Teaching means different things in different places, seven lessons are universally taught from Harle
1. Confusion. Everything I teach is out of context. I teach the un-relating and disconnections of everything. I teach too much: from the orbiting of planets to adjectives. Curricula are full of internal contradictions and lack coherence. Kids leave school without one genuine enthusiasm or indepth appreciation of anything. Human beings seek meaning, not disconnected facts.
“In a world where home is only a ghost because both parents work, or because of too many moves or job changes or too much ambition… I teach you how to accept confusion as your destiny.”
2. Class position. I teach students they must stay in the class where they belong. If I do my job well, the kids can’t even imagine themselves somewhere else, because I have shown them how to envy and fear the better classes, and to have contempt for the dumb classes. The lesson is everyone has a proper place in the pyramid and you must stay where you are put.

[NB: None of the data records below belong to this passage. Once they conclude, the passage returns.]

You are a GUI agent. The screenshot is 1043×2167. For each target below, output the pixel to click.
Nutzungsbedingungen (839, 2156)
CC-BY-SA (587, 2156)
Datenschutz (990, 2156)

3. Indifference. I teach children not to care too much about anything, even though they want to make it appear that they do. I do this by demanding students become totally involved in my lessons, exhibit enthusiasm for my teaching, compete with each other for my favor. But when the bell rings I insist they drop whatever they’ve been doing and proceed to the next class.

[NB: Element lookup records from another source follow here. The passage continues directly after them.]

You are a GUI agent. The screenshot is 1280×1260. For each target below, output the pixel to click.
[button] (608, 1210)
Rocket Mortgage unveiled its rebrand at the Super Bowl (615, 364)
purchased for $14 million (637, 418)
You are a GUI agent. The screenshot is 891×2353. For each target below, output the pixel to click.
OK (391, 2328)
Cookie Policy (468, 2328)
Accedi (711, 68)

“Indeed, the lesson of bells is that no work is worth finishing, so why care too deeply about anything.”
4. Emotional dependency. By stars and red checks, smiles and frowns, I teach kids to surrender their will to the predestinated chain of command. Individuality is a contradiction to class theory and curse to all systems of classification.
5. Intellectual dependency. Good students wait for a teacher to tell them what to do. They learn that we must wait for others, better trained, to make the choices that will direct our lives. successful children do the thinking I assign with a minimum of resistance and decent show of enthusiasm. Curiosity has no place, only conformity. Bad kids fight this, even though they lack the concepts to know what they are fighting. There are procedures to break the will of those who resist. Our entire economy depends upon this lesson being learned. Think of what might fall apart if children weren’t trained to be dependent. We’ve built a way of life that depends on people doing what they are told because they don’t know how to tell themselves what to do.

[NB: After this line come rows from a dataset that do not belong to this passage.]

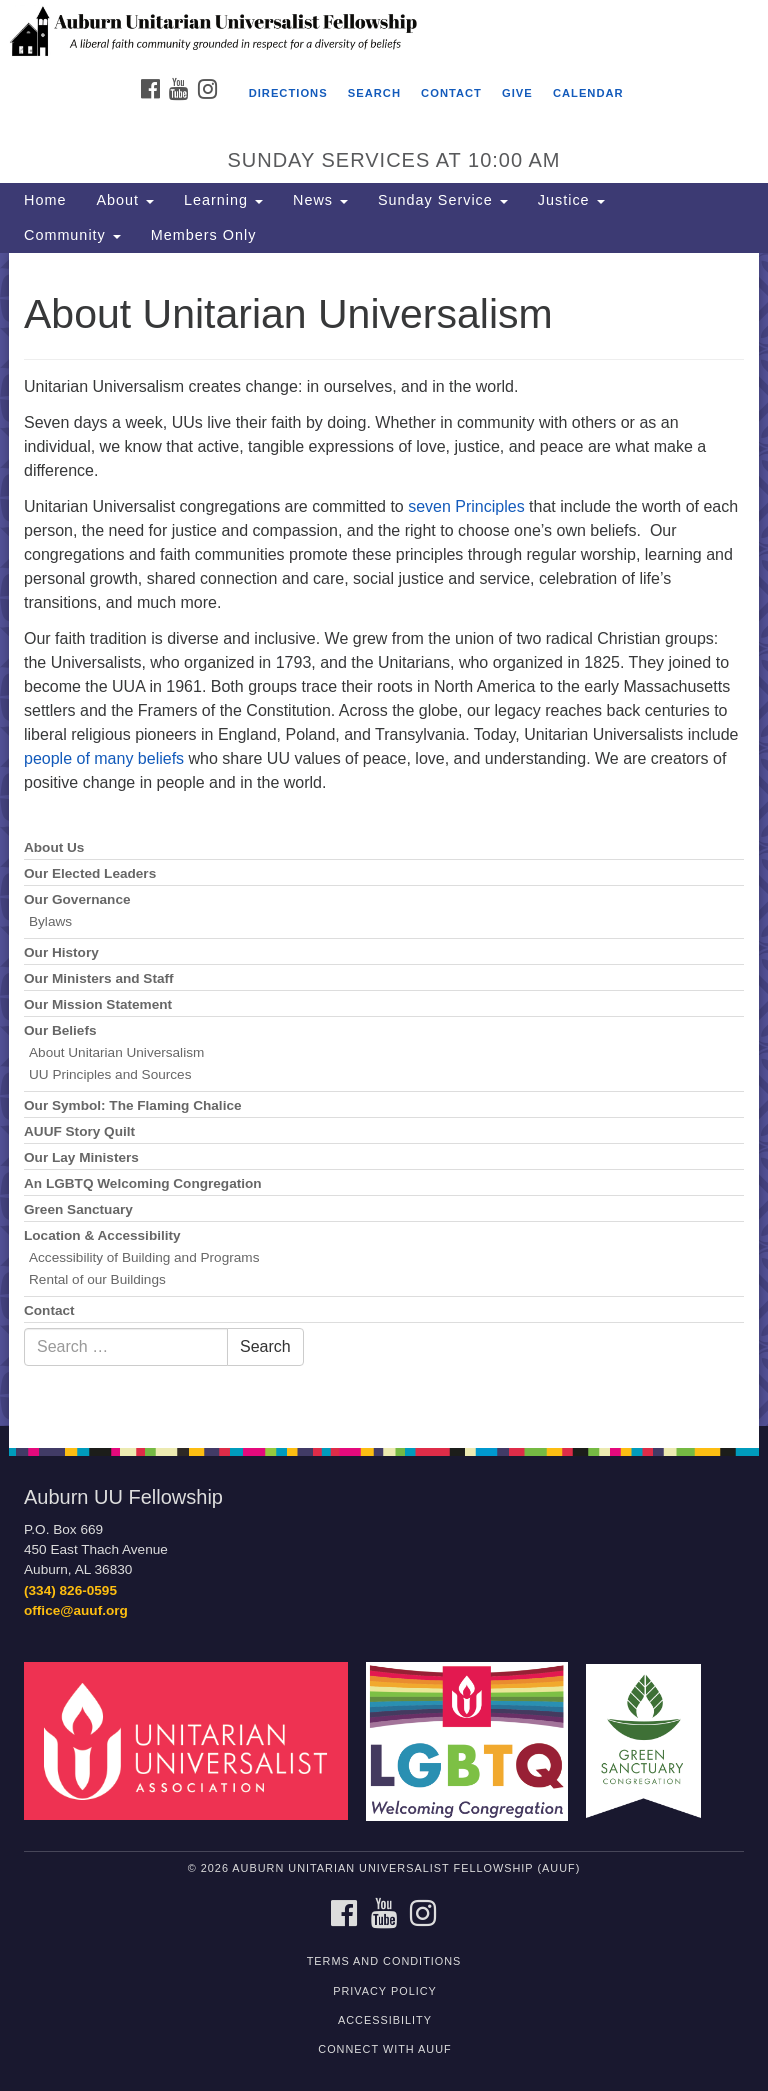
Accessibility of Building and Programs (144, 1257)
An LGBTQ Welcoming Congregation (143, 1183)
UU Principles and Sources (110, 1074)
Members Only (204, 235)
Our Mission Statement (98, 1004)
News (320, 200)
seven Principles (466, 506)
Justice (571, 200)
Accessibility (385, 2020)
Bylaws (50, 921)
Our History (61, 952)
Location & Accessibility (102, 1235)
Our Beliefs (60, 1030)
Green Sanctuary (78, 1209)
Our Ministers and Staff (99, 978)
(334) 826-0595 (70, 1590)
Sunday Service (443, 200)
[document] (384, 839)
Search (374, 93)
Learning (223, 200)
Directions (288, 93)
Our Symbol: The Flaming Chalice (133, 1105)
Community (72, 235)
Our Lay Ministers (81, 1157)
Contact (451, 93)
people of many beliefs (104, 758)
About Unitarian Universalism (116, 1052)
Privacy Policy (385, 1991)
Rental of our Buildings (97, 1279)
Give (517, 93)
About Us (54, 847)
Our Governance (77, 899)
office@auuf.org (76, 1610)
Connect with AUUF (384, 2049)
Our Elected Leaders (90, 873)
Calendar (588, 93)
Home (45, 200)
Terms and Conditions (384, 1961)
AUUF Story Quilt (79, 1131)
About (125, 200)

6. Provisional self-esteem. It is impossible to make self-confident spirits conform. Our world wouldn’t survive a flood such spirits, so I teach that a child’s self respect should depend on expert opinion. The lesson of report cards, grades, and tests is that children should not trust themselves or their parents, but rely on the evaluation of certified officials.
7. One can’t hide. I teach children they are always under constant surveillance. There are no private spaces for children, no private times. Students are encouraged to tattle on each other. The meaning of constant surveillance and denial of privacy is that no one can be trusted, privacy is not legitimate. Children must be closely watched if you want to keep a society under tight central control.